Particles smaller than an atom hurtle through the universe nearly at the speed of light, blasted into space from something, somewhere, in the cosmos.

A scientific collaboration of the Pierre Auger Observatory, including researchers from the University of Delaware, has measured the most powerful of these particles—ultra-high-energy cosmic rays—with unprecedented precision. In doing so, they have found a “kink” in the energy spectrum that is shining more light on the possible origins of these subatomic space travelers.

The team’s findings are based on the analysis of 215,030 cosmic ray events with energies above 2.5 quintillion electron volts (eV), recorded over the past decade by the Pierre Auger Observatory in Argentina. It is the largest observatory in the world for studying cosmic rays.

The new spectral feature, a kink in the cosmic-ray energy spectrum at about 13 quintillion electron volts, represents more than points plotted on a graph. It brings humanity a step closer to solving the mysteries of the most energetic particles in nature, according to Frank Schroeder, assistant professor at the Bartol Research Institute in UD’s Department of Physics and Astronomy, who was involved in the study with the support of the University of Delaware Research Foundation. The research is published in Physical Review Letters and Physics Review D.

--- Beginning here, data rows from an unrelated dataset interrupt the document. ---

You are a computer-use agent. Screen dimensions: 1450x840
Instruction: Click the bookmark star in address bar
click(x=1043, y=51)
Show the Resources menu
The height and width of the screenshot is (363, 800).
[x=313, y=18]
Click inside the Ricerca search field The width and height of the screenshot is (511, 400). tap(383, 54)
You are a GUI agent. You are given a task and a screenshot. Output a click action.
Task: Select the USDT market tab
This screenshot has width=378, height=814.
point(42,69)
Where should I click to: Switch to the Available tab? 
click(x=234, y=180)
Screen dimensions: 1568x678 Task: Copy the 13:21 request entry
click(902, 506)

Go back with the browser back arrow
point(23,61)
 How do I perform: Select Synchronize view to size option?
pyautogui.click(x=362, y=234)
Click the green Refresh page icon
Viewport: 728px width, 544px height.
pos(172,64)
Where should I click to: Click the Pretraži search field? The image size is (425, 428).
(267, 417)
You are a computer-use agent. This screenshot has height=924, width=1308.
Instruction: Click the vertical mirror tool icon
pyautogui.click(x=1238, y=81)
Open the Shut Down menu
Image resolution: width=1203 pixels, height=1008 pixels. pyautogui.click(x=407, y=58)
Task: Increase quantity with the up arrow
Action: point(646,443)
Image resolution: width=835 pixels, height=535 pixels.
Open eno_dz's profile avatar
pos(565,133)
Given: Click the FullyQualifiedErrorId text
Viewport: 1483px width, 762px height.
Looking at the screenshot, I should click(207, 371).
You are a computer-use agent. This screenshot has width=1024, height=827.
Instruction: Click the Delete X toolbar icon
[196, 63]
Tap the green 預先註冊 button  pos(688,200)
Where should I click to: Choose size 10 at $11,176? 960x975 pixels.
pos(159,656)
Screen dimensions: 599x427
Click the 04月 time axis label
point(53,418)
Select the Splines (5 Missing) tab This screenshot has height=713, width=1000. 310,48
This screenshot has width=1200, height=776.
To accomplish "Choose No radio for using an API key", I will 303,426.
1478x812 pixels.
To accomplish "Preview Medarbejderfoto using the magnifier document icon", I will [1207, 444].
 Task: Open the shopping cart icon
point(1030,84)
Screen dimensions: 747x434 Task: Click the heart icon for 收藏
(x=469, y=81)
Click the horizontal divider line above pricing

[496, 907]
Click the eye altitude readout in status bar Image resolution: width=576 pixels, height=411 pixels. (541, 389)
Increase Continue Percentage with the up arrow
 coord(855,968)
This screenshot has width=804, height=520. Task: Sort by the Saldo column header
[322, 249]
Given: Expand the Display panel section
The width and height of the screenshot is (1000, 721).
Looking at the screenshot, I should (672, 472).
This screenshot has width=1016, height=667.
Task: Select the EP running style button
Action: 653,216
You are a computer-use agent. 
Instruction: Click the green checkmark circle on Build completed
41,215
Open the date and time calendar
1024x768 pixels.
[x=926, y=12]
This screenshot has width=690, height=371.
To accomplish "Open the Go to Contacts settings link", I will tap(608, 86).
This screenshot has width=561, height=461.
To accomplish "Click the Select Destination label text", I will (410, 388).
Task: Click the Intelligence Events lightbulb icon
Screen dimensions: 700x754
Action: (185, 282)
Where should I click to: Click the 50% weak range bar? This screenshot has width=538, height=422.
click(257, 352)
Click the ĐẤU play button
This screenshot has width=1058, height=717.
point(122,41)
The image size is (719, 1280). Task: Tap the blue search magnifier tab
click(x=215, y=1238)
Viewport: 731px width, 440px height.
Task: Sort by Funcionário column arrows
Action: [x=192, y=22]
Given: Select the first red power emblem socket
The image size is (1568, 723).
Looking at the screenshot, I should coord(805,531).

“Since cosmic rays were discovered 100 years ago, the longstanding question has been, what accelerates these particles?” Schroeder said. “The Pierre Auger Collaboration’s measurements provide important hints about what we can exclude as the source. From previous work, we know the accelerator is not in our galaxy. Through this latest analysis, we can further corroborate our earlier indications that ultra-high-energy cosmic rays are not just protons of hydrogen, but also a mix of nuclei from heavier elements, and this composition changes with energy.”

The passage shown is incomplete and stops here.